WireGuard was formally verified using the WireGuard Formal Verification Project which proved the protocol's correctness and security properties (including forward secrecy, resistance to key-compromise impersonation, and more) using the Tamarin prover. You can't formally verify 400,000 lines of code. 4,000 lines? You can prove it correct.
▸ History
- 2015: Jason Donenfeld starts working on a new VPN protocol. First public announcement on the Linux Crypto mailing list in June.
- 2016–2018: Rapid development. Donenfeld presents at Linux Plumbers Conference, Black Hat, and USENIX. WireGuard gains adoption in the privacy community.
- 2019: Linus Torvalds personally merges WireGuard into the Linux networking stack (net-next). Calls it "a work of art."
- 2020 (March): Linux kernel 5.6 ships with WireGuard built-in. This is unprecedented — no VPN protocol had ever been merged into the mainline kernel before.
- 2022: Mullvad becomes the first major VPN provider to default to WireGuard. Proton VPN follows. Apple and Google include WireGuard in their OS distributions.
- Today: WireGuard is the de facto standard for modern VPNs. The protocol is RFC-compliant (RFC 9166) and continues to receive formal verification improvements.
▸ Key Terms
- Noise Protocol Framework: A toolkit for building secure protocols, designed by Trevor Perrin (also co-creator of Signal Protocol). WireGuard uses the IK handshake pattern.
- Curve25519: The elliptic curve used by WireGuard for all DH operations. Fast, constant-time, and resistant to side-channel attacks.

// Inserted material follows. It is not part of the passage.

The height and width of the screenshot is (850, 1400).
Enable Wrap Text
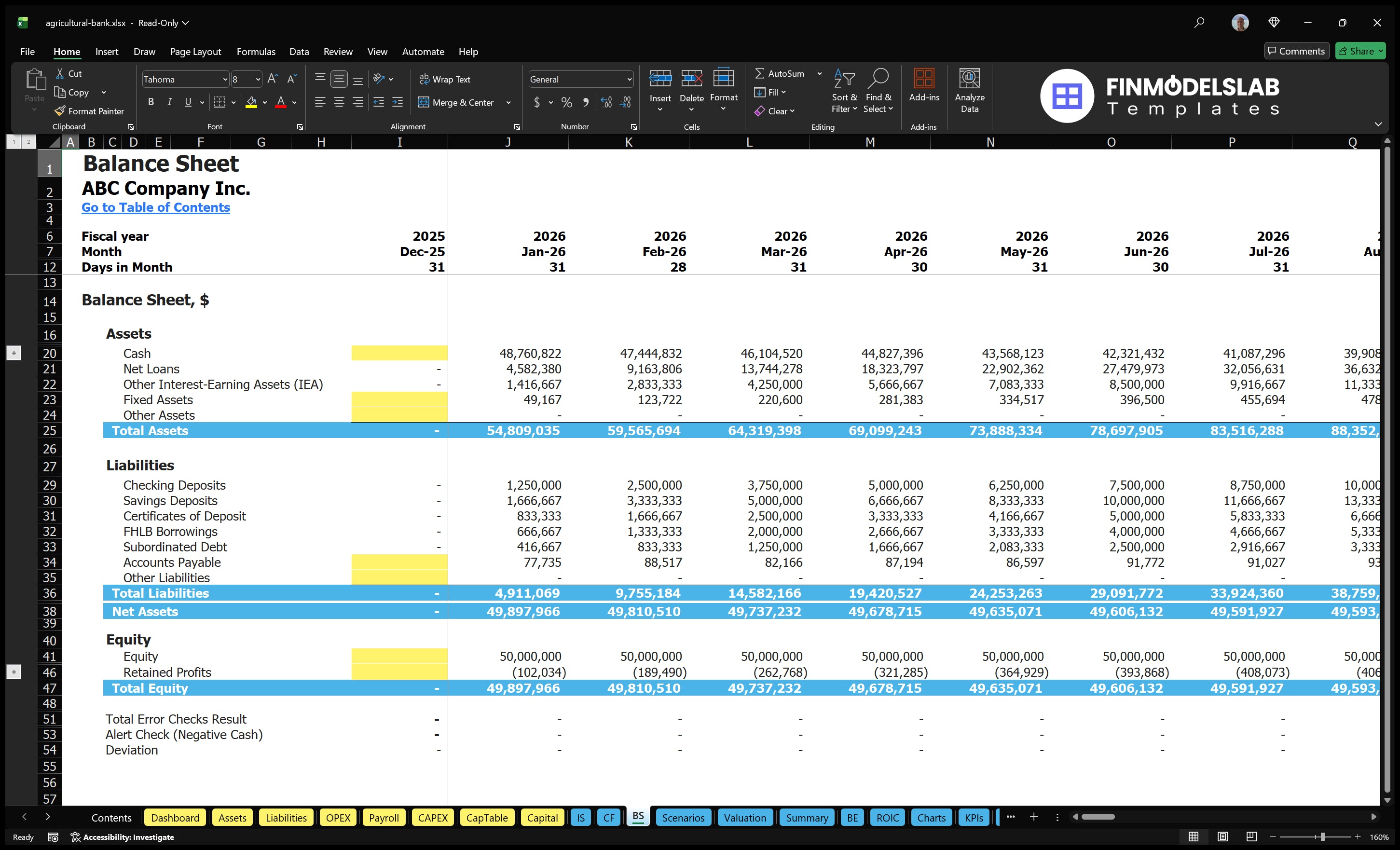click(x=445, y=79)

- ChaCha20-Poly1305: Stream cipher + MAC (AEAD). Used by WireGuard and TLS 1.3 as a faster alternative to AES-GCM on devices without AES hardware acceleration.
- BLAKE2: A cryptographic hash function faster than SHA-3 and SHA-2. WireGuard uses BLAKE2s (256-bit) for its KDF and BLAKE2b (512-bit) for hashing.
- HKDF: HMAC-based Key Derivation Function (RFC 5869). WireGuard's KDF is inspired by HKDF but uses BLAKE2s instead of HMAC-SHA256.